EXERCISE OBJECTIVE: Repeat the passage below on U.S. senator approval ratings word for word, in full.

TEXT SECTION:
· · · ·

With the presidential election looming, much of the public discussion is focused on the race for the White House. However, control of the executive branch is not the only important contest this November, as 33 U.S. senate seats are also up for grabs — and popularity among constituents is critical for the incumbents who wish to remain in office.
Senators serve the residents of their home state in Washington by crafting and voting on new legislation and by approving or rejecting cabinet and judicial nominations made by the president. Like other elected officials, their popularity is subject to a wide range of factors, including, but not limited to, their positions on political issues, perceptions of the economic health of their home state, scandals they might be involved in, and their personality.
24/7 Wall St. reviewed public opinion data from research company Morning Consult to rank U.S. senators from most to least popular. Senator approval ratings are based on survey data collected during the fourth quarter of 2019 and range from 34% to 65%. It is important to note that one senator on this list, Johnny Isakson, a Republican from Georgia, left office citing health concerns in 2019 and was replaced by Sen. Kelly Loeffler.

· · · ·

DATA SHOWN:
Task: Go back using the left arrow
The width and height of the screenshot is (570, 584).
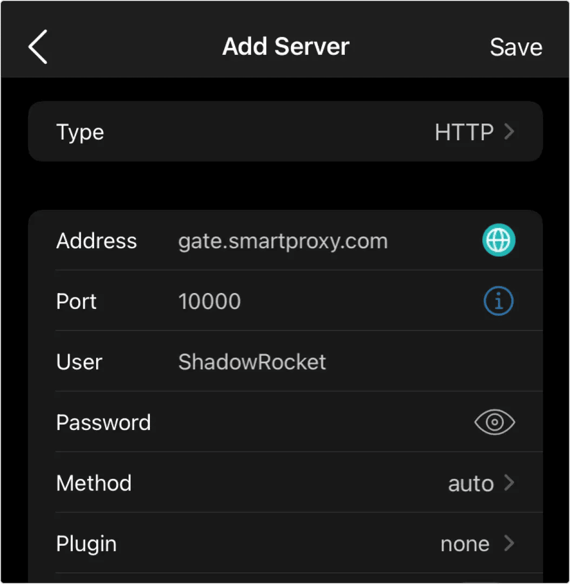Action: click(38, 47)
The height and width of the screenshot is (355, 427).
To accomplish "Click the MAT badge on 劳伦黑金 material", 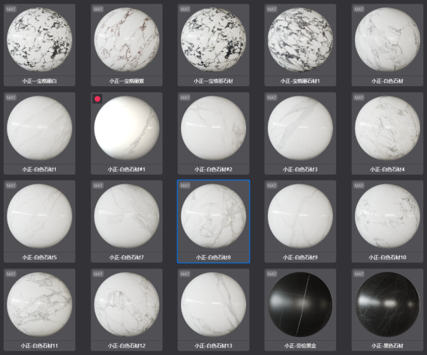I will 272,274.
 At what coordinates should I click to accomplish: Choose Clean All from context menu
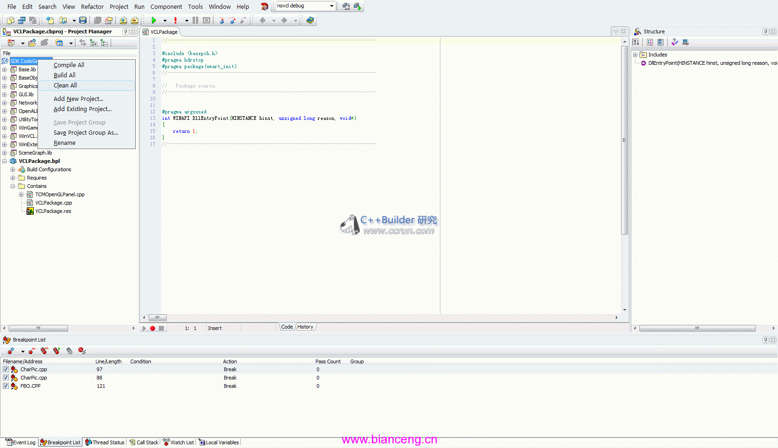coord(65,86)
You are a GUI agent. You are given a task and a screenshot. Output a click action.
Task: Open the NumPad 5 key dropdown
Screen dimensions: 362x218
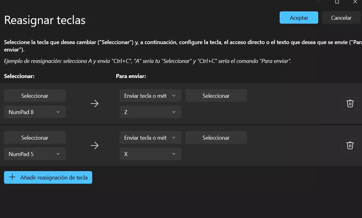[35, 154]
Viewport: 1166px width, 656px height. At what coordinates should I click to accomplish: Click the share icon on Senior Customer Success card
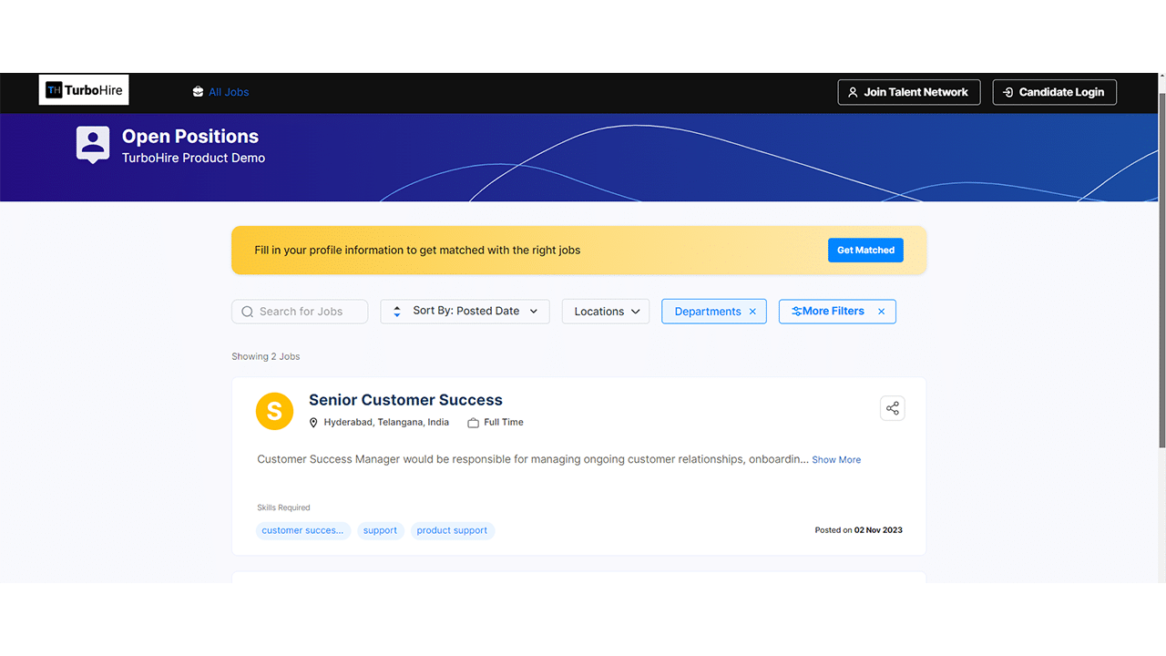pyautogui.click(x=892, y=407)
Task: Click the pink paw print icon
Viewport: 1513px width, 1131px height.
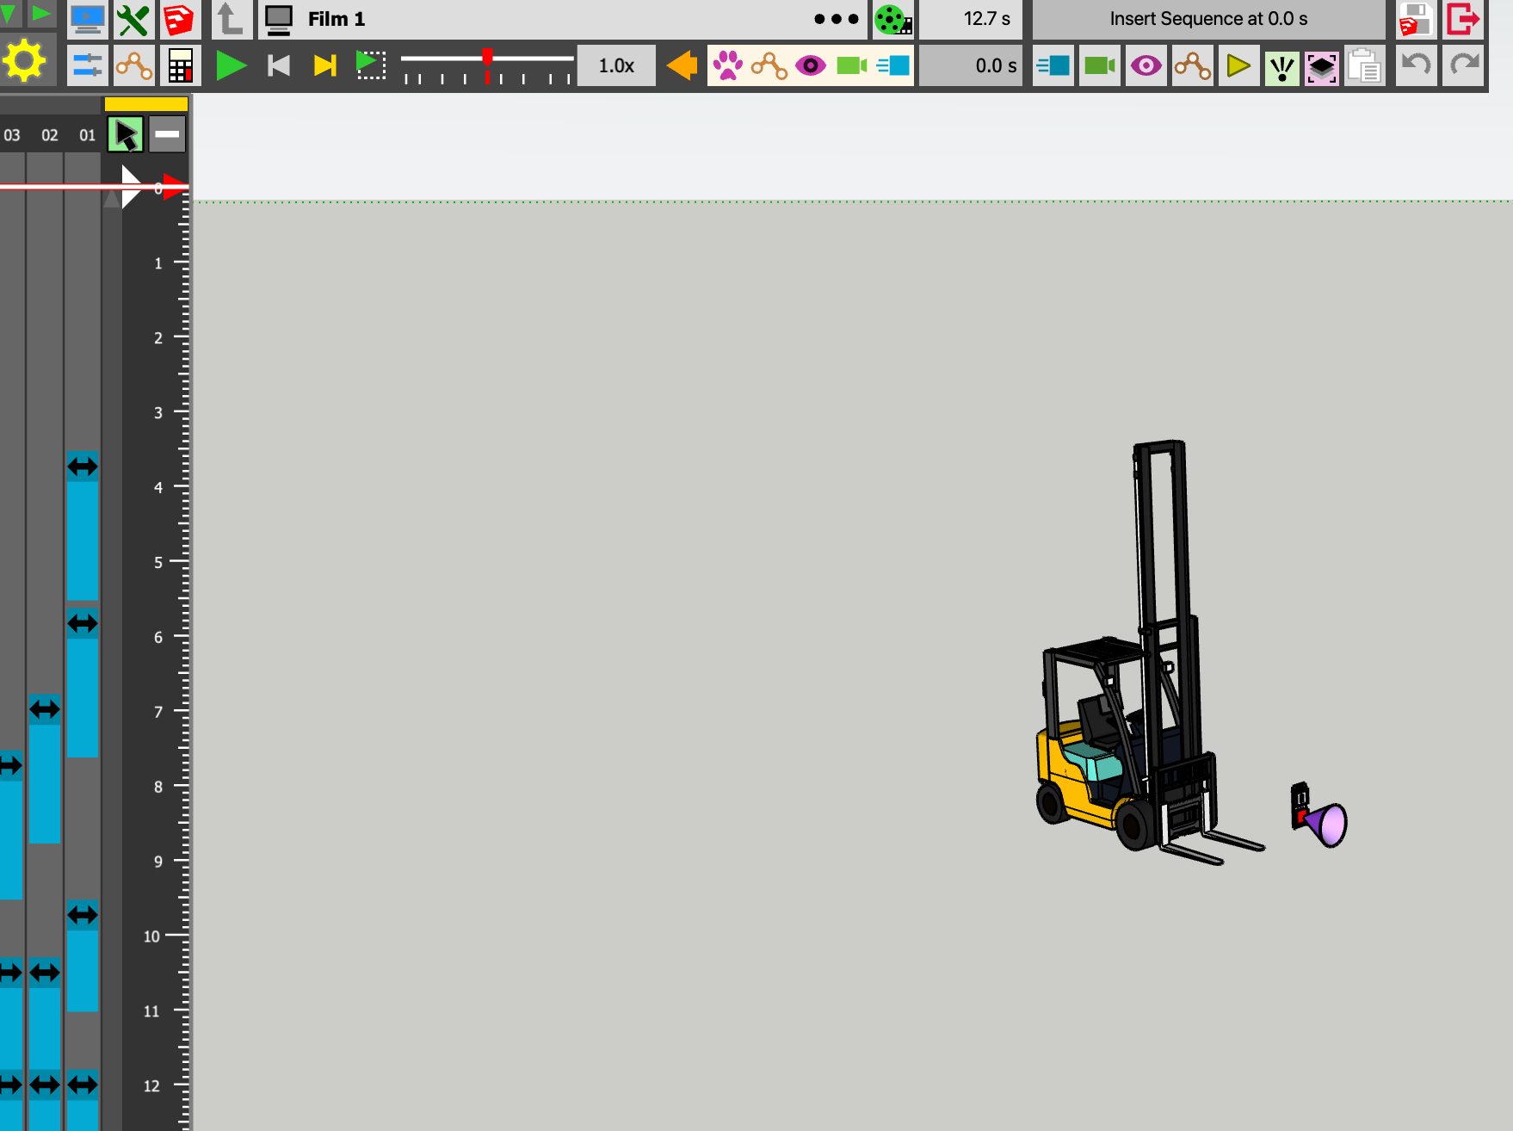Action: coord(728,65)
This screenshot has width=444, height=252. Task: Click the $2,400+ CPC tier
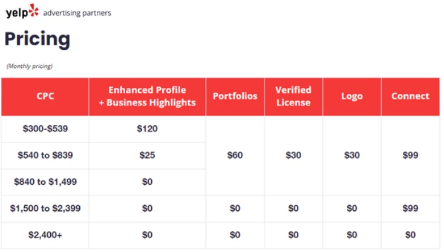(45, 235)
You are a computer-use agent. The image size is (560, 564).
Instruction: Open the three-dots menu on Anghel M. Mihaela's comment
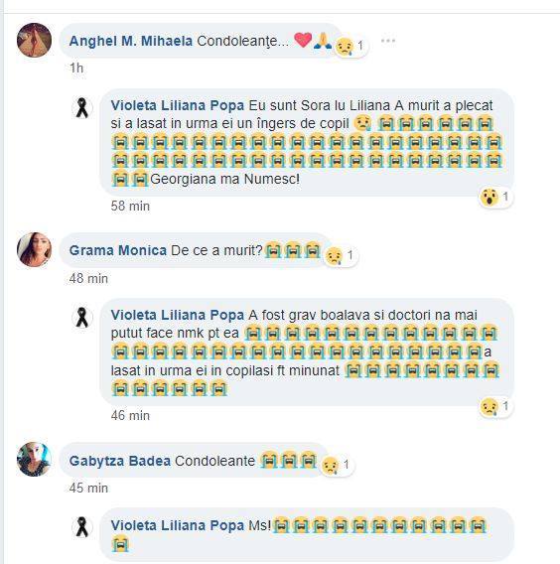(388, 41)
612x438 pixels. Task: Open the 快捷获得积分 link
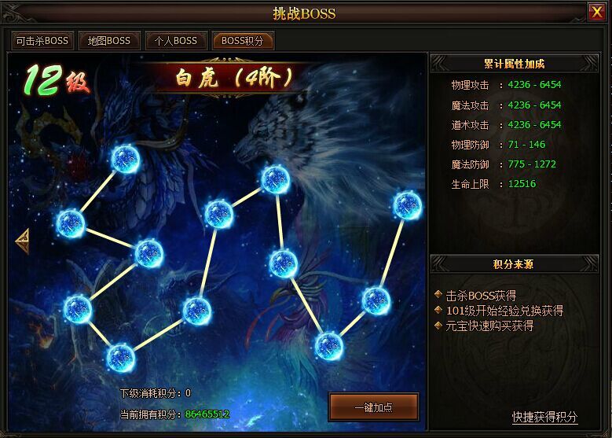pos(544,418)
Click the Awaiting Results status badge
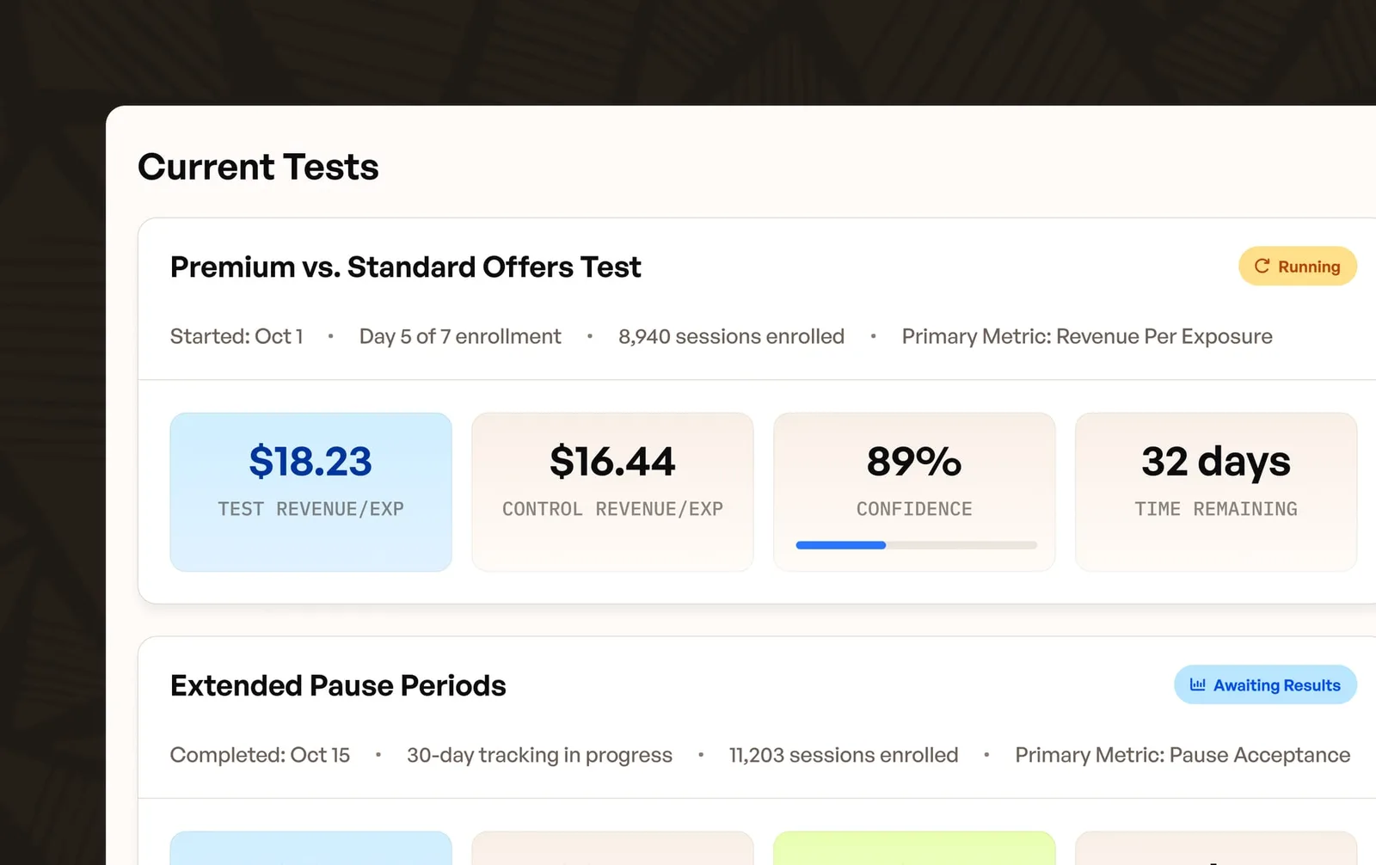The image size is (1376, 865). pyautogui.click(x=1265, y=685)
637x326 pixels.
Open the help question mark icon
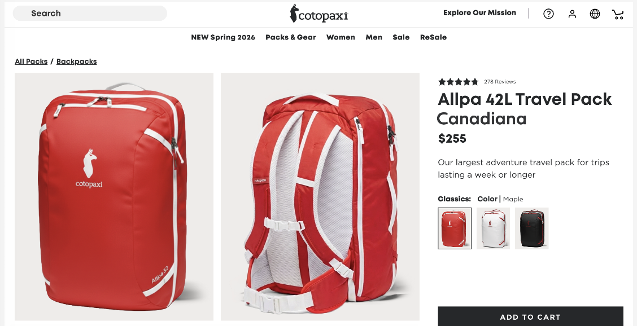(x=548, y=14)
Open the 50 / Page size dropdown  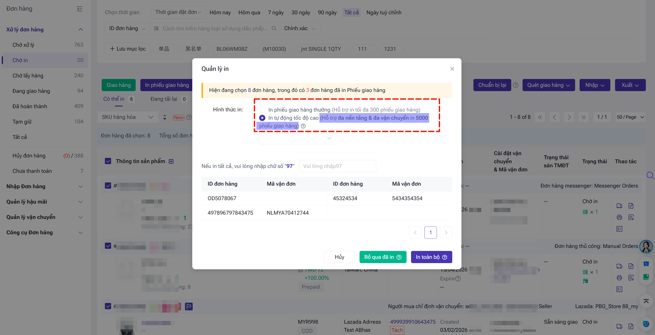[630, 117]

· · · ·

ANSWER FOR THIS EXERCISE:
With the presidential election looming, much of the public discussion is focused on the race for the White House. However, control of the executive branch is not the only important contest this November, as 33 U.S. senate seats are also up for grabs — and popularity among constituents is critical for the incumbents who wish to remain in office.
Senators serve the residents of their home state in Washington by crafting and voting on new legislation and by approving or rejecting cabinet and judicial nominations made by the president. Like other elected officials, their popularity is subject to a wide range of factors, including, but not limited to, their positions on political issues, perceptions of the economic health of their home state, scandals they might be involved in, and their personality.
24/7 Wall St. reviewed public opinion data from research company Morning Consult to rank U.S. senators from most to least popular. Senator approval ratings are based on survey data collected during the fourth quarter of 2019 and range from 34% to 65%. It is important to note that one senator on this list, Johnny Isakson, a Republican from Georgia, left office citing health concerns in 2019 and was replaced by Sen. Kelly Loeffler.